Like its companion nuclear threat assessment activity, this DOE program provides accurate and rapid analytical products. It can also provide in-field operational response, real-time technical advice and assistance, and state-of-the-art laboratory forensic support to various U.S. Government consumers, based on the issue at hand. Since Program inception, the Nuclear Assessment Program has developed close and working relationships with its counter-terrorism counterparts in Customs, State, FBI, DIA, CIA, and others in the nonproliferation community. The Program also provides expert technical support to law enforcement and others for Special Event Preparedness, on-scene technical support, and national and international training.

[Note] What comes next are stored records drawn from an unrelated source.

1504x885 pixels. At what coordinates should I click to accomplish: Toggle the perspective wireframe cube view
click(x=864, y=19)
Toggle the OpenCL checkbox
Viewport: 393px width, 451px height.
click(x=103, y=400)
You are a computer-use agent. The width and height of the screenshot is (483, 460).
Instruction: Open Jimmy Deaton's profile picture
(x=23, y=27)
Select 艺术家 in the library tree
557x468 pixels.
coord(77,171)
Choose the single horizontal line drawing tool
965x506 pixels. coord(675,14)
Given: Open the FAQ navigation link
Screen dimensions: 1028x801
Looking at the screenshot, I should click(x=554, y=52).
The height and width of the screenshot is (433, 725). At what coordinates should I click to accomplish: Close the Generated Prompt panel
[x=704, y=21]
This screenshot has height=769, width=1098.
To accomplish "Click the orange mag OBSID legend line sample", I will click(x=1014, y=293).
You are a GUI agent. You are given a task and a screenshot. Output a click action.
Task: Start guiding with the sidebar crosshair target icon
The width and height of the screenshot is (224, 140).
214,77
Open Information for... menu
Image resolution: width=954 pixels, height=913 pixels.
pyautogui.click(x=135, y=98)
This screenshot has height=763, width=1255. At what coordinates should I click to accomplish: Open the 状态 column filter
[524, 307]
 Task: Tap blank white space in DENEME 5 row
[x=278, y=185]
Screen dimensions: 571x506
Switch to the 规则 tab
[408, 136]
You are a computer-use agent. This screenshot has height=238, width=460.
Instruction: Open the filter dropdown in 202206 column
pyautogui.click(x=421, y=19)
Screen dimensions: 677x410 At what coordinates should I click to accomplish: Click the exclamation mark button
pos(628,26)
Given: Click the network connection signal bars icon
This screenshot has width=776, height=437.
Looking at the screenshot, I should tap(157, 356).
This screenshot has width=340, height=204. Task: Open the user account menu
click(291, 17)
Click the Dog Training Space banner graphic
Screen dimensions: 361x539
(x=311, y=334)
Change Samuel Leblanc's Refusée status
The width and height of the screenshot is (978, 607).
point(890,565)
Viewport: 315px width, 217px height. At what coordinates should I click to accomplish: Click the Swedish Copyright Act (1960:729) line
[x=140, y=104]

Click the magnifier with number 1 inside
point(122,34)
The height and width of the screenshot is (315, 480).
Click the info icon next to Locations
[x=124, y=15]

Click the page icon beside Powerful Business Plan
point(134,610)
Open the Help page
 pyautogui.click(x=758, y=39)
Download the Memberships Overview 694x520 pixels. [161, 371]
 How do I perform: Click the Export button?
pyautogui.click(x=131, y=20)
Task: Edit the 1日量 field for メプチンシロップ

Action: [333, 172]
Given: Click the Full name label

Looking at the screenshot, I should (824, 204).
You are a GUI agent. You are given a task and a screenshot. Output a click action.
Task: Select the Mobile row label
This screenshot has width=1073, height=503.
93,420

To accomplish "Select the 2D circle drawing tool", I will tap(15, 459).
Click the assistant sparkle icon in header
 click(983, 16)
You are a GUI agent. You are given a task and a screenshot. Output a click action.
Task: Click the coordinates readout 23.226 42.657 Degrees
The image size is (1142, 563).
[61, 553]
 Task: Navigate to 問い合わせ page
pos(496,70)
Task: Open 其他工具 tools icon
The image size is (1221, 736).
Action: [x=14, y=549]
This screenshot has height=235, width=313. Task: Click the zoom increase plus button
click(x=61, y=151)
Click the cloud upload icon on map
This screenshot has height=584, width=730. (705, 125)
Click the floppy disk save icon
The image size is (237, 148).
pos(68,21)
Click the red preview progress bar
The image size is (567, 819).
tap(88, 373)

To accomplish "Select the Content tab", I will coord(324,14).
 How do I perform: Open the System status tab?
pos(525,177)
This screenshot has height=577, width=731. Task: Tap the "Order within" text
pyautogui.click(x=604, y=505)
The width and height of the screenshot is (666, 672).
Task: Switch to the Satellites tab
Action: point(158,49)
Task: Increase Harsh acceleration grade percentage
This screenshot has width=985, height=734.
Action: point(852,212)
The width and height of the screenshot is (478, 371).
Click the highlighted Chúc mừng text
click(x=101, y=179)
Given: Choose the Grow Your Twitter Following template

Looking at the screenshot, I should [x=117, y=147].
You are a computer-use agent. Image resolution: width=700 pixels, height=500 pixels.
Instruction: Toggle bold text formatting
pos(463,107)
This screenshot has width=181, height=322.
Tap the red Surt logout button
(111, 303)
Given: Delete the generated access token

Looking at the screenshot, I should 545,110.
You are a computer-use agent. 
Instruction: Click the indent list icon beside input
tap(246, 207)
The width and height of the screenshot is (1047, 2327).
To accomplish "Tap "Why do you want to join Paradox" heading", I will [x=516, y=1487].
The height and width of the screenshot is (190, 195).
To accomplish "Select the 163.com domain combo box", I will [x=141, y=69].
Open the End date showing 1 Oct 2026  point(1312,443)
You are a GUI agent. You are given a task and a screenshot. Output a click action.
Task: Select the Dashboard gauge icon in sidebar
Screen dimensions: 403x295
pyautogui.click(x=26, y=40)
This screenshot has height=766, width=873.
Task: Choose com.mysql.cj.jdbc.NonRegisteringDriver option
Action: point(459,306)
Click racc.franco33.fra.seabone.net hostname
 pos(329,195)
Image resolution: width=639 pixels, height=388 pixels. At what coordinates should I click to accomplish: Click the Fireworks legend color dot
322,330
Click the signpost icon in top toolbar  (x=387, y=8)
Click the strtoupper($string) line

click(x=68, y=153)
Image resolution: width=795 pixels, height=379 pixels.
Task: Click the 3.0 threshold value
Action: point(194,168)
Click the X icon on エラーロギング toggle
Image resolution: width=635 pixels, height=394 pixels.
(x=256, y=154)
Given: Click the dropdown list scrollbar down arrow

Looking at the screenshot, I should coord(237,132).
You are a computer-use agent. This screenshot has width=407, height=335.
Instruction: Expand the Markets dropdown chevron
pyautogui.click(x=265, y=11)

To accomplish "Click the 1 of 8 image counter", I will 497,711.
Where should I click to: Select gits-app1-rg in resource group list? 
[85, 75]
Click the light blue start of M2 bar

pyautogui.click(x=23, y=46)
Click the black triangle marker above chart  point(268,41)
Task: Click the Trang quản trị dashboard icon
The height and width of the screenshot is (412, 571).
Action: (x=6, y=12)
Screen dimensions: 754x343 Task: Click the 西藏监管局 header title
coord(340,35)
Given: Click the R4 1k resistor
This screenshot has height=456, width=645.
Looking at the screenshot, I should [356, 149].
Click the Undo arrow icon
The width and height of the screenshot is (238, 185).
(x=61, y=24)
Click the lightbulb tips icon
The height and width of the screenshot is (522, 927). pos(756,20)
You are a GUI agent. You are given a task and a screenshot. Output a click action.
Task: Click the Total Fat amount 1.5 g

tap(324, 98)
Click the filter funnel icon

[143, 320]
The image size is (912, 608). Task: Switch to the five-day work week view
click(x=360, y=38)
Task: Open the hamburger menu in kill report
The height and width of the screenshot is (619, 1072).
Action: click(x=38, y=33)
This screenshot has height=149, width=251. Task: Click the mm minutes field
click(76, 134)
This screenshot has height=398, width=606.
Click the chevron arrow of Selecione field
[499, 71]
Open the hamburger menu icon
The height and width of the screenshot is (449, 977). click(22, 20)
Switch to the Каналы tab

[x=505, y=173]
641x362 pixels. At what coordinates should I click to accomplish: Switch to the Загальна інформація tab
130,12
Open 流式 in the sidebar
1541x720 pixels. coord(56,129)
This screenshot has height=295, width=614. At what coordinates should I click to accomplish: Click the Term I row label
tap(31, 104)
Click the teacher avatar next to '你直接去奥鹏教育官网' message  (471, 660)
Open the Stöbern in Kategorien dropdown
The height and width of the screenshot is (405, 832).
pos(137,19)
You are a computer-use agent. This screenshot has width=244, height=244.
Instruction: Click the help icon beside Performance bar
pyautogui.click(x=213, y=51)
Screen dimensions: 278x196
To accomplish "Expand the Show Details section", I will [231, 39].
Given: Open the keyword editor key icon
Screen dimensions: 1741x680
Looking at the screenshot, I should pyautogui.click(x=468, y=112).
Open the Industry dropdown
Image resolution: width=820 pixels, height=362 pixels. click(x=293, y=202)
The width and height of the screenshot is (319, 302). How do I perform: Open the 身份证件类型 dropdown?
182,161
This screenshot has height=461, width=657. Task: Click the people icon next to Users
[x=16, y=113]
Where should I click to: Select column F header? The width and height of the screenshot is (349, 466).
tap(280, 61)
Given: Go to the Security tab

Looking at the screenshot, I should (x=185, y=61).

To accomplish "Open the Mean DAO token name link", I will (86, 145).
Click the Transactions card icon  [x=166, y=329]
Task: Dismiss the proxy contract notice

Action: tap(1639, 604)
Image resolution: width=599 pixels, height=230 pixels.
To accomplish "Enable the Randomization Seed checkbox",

Since 9/11 the Nuclear Assessment Program has performed approximately 70 assessment products involving communicated nuclear threats, reports of illicit trafficking of nuclear materials, and special analysis reports for law enforcement and intelligence components. Through its function of rapid-turnaround nuclear assessments, this national asset provided immeasurable support to all government agencies tasked with separating critical from non-critical information in the aftermath of 9/11. The entirety of the effort of the Nuclear Assessment Program has been to safeguard the Homeland from nuclear terrorism.

On a final note, there has been some confusion regarding Lawrence Livermore’s role with regard to the new department. Let me note that I support fully the concept of locating the new Department’s main research facility at Lawrence Livermore, with satellite centers of excellence located at other national laboratories. It will create a campus-like environment where scientists will be dedicated, full-time, to thinking about homeland security, and it will allow for direct interaction with the expertise that resides at the other DOE labs as well as other labs throughout the federal government. It’s good for DOE and it’s good for the Department of Homeland Security.

Conclusion
I want to reiterate in no uncertain terms: The National Nuclear Security Administration supports fully the transfer of the programs noted in Section 302(2) of the bill under discussion. The details of what would be included in the legislative package were worked out directly with my office. These programs are a natural fit for the Department of Homeland Security, whose primary mission is the critical task of protecting the United States from catastrophic terrorism. DOE/NNSA will also work to ensure that its assets can continue to contribute enabling science and technology in support of DHS mission needs.

Obviously, that is a goal that I am pleased to support wholeheartedly. I believe that the Bill as being discussed goes a long way toward its realization.

Thank you, and I look forward to any questions you may have.